Co-Fix3D: Enhancing 3D Object Detection with Collaborative Refinement

TL;DR

Co-Fix3D integrates Local and Global Enhancement modules to refine Bird's Eye View (BEV) features and adopts multi-head LGE modules, enabling each module to focus on targets with different levels of detection complexity, thus further enhancing overall perception capability.

Abstract

3D object detection in driving scenarios faces the challenge of complex road environments, which can lead to the loss or incompleteness of key features, thereby affecting perception performance. To address this issue, we propose an advanced detection framework called Co-Fix3D. Co-Fix3D integrates Local and Global Enhancement (LGE) modules to refine Bird's Eye View (BEV) features. The LGE module uses Discrete Wavelet Transform (DWT) for pixel-level local optimization and incorporates an attention mechanism for global optimization.
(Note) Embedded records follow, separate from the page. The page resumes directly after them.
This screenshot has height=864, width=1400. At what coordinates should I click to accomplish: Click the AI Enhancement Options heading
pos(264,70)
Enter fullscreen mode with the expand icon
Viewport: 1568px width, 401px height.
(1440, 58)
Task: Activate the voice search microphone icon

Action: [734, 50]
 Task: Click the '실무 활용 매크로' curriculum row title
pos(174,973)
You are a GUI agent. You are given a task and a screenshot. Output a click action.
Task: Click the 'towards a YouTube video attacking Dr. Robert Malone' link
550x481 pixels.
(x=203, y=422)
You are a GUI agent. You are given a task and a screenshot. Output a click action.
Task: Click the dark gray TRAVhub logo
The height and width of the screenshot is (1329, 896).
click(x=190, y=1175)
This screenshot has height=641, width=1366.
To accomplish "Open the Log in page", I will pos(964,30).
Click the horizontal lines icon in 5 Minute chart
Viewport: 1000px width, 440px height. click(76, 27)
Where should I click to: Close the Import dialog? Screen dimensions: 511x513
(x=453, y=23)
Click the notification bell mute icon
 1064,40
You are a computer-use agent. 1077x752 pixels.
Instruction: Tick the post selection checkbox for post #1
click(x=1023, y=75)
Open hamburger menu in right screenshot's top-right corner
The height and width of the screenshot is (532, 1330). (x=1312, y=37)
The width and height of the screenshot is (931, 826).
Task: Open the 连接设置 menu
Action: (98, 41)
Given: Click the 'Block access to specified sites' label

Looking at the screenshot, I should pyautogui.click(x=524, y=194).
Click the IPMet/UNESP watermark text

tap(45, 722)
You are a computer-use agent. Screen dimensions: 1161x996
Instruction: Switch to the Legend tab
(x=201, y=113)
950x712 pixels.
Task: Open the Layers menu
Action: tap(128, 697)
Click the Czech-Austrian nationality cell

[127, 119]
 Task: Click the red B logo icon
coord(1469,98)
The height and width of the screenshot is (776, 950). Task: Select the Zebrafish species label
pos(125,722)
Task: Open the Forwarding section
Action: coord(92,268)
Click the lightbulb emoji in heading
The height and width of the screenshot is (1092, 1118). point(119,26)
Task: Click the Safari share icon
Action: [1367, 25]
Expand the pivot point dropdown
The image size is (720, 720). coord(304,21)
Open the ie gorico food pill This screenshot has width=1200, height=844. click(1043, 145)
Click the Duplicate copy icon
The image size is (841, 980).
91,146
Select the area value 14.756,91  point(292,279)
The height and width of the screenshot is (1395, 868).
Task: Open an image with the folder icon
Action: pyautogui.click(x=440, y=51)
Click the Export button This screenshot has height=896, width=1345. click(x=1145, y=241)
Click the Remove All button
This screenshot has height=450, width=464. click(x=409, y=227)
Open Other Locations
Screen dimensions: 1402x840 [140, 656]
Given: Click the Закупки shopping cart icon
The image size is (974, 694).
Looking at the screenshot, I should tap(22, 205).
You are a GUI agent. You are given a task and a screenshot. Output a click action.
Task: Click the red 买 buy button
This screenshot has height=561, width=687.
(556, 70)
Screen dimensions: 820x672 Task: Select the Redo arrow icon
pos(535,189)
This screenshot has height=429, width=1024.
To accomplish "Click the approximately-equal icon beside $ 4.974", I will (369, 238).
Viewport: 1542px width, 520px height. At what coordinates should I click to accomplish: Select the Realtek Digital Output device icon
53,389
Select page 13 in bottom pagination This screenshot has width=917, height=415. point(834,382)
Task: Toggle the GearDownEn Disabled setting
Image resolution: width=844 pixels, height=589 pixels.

To handle varying detection difficulties, we adopt multi-head LGE modules, enabling each module to focus on targets with different levels of detection complexity, thus further enhancing overall perception capability. Experimental results show that on the nuScenes dataset's LiDAR benchmark, Co-Fix3D achieves 69.4\% mAP and 73.5\% NDS, while on the multimodal benchmark, it achieves 72.3\% mAP and 74.7\% NDS. The source code is publicly available at \href{https://github.com/rubbish001/Co-Fix3d}{https://github.com/rubbish001/Co-Fix3d}.

Figures (6)

• Figure 1: Comparing TransFusion, FocalFormer3D, and our proposed Co-Fix3D. (a) TransFusion utilizes BEV features to generate heatmap score maps, selecting the highest-scoring K cells as queries. The quality of these queries directly impacts TransFusion's performance. (b) FocalFormer3D uses a multi-stage approach with masking techniques to filter out easily detectable targets early. This increases queries and boosts detection by improving recall rates. (c) Co-Fix3D enhances BEV features with the LGE module and uses a parallel structure to adaptively process sample features across stages. This method generates high-quality query sets for accurate predictions in the Transformer module.
• Figure 2: Overview of Co-Fix3D. Raw point cloud data is processed through a 3D Backbone network to generate LiDAR BEV features, while image data is processed through a 2D network and LSS to produce image BEV features. These features are fused into a new BEV representation using a Reduce Conv module and subsequently optimized through a multi-stage process leveraging Enhancement Module (LGE). At each stage, a top-k strategy is employed to select the highest-scoring queries for that stage, with a mask applied to prevent overlap between the selected queries and those from the previous stage. Finally, the $K\times N$ candidates are decoded to produce the detection outputs.
• Figure 3: Details of the LGE Module.
• Figure 4: The set of variants with different types of encoders.
• Figure 5: The impact of LGE on features. By comparing (a) and (b), we found that the features within the red area in (b) are significantly better than those in (a).